The Modern Antiquarian. Stone Circles, Ancient Sites, Neolithic Monuments, Ancient Monuments, Prehistoric Sites, Megalithic MysteriesThe Modern Antiquarian

Fenny Drayton

Round Barrow(s)

Fieldnotes

Visited July 2014

This is a classic drive-by TMA site. Again, the site has not been documented as being a Bronze Age bowl barrow as it appears to never have been excavated. Whatever it is, it is strange. I defiantly got a vibe of "who are you?" when I started walking on top of it. This mound is right next to a gate into an arable field and could just be a pile of soil but why would anyone leave it positioned where it is such an obstacle? I took a few pictures as I moved around it and it looks like a round barrow that has been added to. From some angles it is a convincing bowl barrow, but the side nearest the road and gate look like they have been a later addition. The top of the mound has been elongated and is now flat. There looked like a hollow to the south west where soil had been scoped out of the field, maybe to add to the mound. I could feel a slight ditch under my feet on the north and east sections but nothing on the west or south, nearest the road.

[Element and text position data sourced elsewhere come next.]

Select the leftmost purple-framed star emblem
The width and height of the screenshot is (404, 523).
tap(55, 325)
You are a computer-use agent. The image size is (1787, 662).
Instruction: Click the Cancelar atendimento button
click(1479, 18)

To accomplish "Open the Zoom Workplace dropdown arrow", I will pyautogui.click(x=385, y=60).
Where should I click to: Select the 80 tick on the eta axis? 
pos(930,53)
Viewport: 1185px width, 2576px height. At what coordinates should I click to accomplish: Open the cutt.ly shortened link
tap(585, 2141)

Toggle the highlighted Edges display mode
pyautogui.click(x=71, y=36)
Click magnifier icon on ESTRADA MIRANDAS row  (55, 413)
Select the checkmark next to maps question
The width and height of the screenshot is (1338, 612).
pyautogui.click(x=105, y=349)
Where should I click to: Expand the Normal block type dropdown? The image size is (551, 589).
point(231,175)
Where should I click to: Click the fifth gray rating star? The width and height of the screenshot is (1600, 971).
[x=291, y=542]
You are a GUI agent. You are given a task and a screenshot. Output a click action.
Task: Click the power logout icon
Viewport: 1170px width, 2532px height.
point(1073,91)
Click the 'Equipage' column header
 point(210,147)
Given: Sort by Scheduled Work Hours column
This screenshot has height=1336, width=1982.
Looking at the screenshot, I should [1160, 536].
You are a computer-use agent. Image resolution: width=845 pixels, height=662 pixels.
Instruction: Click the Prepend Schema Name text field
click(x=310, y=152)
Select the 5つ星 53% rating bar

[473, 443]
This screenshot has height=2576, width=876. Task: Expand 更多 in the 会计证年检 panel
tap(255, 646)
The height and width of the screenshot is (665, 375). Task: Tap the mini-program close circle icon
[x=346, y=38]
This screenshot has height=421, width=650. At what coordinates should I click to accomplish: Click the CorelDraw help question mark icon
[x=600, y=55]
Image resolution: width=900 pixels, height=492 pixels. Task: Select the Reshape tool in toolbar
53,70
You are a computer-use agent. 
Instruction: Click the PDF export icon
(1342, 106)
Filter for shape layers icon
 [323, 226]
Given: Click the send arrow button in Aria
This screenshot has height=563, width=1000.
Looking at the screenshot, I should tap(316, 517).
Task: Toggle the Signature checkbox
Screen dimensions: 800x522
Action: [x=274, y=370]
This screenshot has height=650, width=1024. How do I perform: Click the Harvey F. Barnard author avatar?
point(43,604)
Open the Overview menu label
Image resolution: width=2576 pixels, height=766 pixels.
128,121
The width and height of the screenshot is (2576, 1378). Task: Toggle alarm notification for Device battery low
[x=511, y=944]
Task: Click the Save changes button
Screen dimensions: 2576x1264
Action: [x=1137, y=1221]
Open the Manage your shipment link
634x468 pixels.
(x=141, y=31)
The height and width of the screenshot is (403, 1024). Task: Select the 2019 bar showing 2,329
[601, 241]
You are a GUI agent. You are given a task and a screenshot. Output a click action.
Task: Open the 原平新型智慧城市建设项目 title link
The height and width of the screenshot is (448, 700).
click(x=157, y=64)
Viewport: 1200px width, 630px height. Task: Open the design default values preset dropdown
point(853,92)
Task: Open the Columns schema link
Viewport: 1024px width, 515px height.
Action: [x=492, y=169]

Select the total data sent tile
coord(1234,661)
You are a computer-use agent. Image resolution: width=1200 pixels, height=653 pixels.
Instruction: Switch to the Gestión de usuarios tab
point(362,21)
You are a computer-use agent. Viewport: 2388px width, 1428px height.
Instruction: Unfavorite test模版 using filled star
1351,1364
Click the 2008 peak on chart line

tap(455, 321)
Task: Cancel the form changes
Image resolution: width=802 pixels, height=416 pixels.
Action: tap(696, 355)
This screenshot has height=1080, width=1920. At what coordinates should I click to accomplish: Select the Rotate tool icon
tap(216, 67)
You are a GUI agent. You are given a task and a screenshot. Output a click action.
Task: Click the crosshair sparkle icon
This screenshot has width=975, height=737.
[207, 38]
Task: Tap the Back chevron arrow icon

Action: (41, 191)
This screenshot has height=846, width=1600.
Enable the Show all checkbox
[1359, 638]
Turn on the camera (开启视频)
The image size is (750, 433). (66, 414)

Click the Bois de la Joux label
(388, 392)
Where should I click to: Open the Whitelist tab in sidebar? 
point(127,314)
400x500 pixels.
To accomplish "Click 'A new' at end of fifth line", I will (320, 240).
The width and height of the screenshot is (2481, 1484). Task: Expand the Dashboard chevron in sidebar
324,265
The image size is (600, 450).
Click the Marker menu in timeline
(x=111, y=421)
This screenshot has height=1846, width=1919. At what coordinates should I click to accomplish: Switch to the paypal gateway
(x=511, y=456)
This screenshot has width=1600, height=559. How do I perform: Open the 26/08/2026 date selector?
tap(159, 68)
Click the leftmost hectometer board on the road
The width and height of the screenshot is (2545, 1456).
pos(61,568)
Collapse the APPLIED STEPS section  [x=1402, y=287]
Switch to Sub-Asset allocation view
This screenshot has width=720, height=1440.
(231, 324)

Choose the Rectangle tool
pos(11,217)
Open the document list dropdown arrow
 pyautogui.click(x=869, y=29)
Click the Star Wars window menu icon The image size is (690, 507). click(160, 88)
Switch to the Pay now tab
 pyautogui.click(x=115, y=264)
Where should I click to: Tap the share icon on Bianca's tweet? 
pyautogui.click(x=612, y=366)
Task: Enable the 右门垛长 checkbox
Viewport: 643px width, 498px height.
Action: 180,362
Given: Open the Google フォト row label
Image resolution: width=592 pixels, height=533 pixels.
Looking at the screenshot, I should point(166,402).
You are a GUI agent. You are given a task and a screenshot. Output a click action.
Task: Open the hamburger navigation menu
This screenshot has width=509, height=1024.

Pastscape seem undecided as to it being a windmill mound but there seem to be better locations to build a windmill further up the hill. The road next to the barrow is classified as Roman and links to the Watling Street. This road is defiantly ancient and judging by the about of small ponds either side of it, was a drovers road or some form of animal rearing area. Whether this was pre or post medieval is debatable.

There are/where several barrows close to this site. As these were dug into at a time when scientific investigation techniques where undefined, the results from such digs are inconclusive. Some sites appear to have been reused in the pagan Saxon period, while others have simply been classified a Saxon in origin. There is clear evidence that the area was cultivated or used during the Neolithic, so this could easily be a Bronze Age bowl barrow built by the proceeding generations. Once again, modern excavation is required to answer the questions posed by sites like this, and as that is money driven, we will probably never find out.

Fenny Drayton church is worth visiting and the village, then known as Drayton-in-the-Clay, was also the birth place of George Fox, founder of the Quakers, so, uh ...... hats off to him, "Thou seest how young people go together into vanity, and old people into the earth; thou must forsake all, young and old, keep out of all, and be as a stranger unto all."